Следовательно, для него форма и движение — эти два наиболее важных элемента в фигурной живописи — не имели реального смысла. Он использовал их как дилетант, не понимая их действительной сущности, и здесь опять Дуччо, как это ни странно, — первый из великих живописцев Средней Италии — похож в этом отношении на последнего из них. Потому что Рафаэль тоже не видел в осязательной ценности и движении их принципиального значения для художника, а пользовался ими лишь как вспомогательными средствами для различных иллюстративных задач в живописи.
Таков был Дуччо. В интересах среднеитальянской живописи было бы лучше, если бы он был менее значителен. Талантливые художники не тяготились бы тогда его авторитетом и могли свободнее развиваться, или же более решающим оказалось бы влияние Джотто. Дуччо же не только подчинил учеников своему стилю и методу, но, воспитав эмоциональных сиенцев в духе своего эмоционального искусства, невольно вынудил более молодых художников предаться этому пагубному, широко распространенному виду живописи.
Вполне возможно, что если бы Дуччо не имел такого могучего влияния на Симоне Мартини, то пример Джованни Пизано и Джотто, с работами которых тот был, конечно, знаком, пробудили бы в нем то чувство реальности, без которого невозможно создание художественных произведений.
В лице Симоне Мартини мы могли бы иметь еще одного художника с пониманием осязательной ценности и материальной вещественности, подобными джоттовским, но, разумеется, с иными идеями, которые он стремился выразить и донести до нас.
Но Дуччо оставил ему в наследство свой иллюстративно-декоративный стиль, хотя и далекий от совершенства, однако настолько удовлетворивший Симоне Мартини и его сограждан, что только гений смог бы видоизменить его наперекор всему средневековому укладу жизни.
Отойти от консервативных позиций Дуччо было не просто: единственный способ их преодоления заключался в дальнейшем усовершенствовании его же образцов и приемов.
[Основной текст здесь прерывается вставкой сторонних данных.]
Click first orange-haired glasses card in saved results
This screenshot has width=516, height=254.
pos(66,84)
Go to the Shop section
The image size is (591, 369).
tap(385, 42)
Что Симоне Мартини чувствовал себя связанным традициями Дуччо, мы ясно видим по работам, говорящим о постоянном соперничестве с учителем. Своеобразная одаренность Симоне проявлялась не в изображении драматических и страстных евангельских сцен, в трактовке которых Дуччо, доводивший их до предельной экспрессии, превосходил своего ученика. Единственный выход для того, кто не хотел подражать прежнему, заключался в том, чтобы, отойдя от экспрессивности, посвятить себя задачам иллюстративного характера. И в сценах «Страстей господних» мы видим, что Симоне Мартини, намного превосходя Дуччо в передаче осязательной ценности, движений и прелести образов, оказался значительно ниже его в передаче драматических ситуаций. Ради изображения будничных и мелких переживаний он жертвует строгой и суровой выразительностью человеческого чувства.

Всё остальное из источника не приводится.